Repeat exactly the lines of the entries below from the one with "Task: Expand the Примечания tree node" through the one with "The image size is (786, 626).", both ends included, and nothing else.

▶ [RECORD EXTRACTS]

────────────────────

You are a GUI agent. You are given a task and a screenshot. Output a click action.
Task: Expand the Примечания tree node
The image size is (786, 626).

────────────────────

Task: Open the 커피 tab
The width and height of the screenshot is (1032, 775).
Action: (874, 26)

────────────────────

▶ [YOUR SOLUTION]
Task: Expand the Примечания tree node
The image size is (786, 626).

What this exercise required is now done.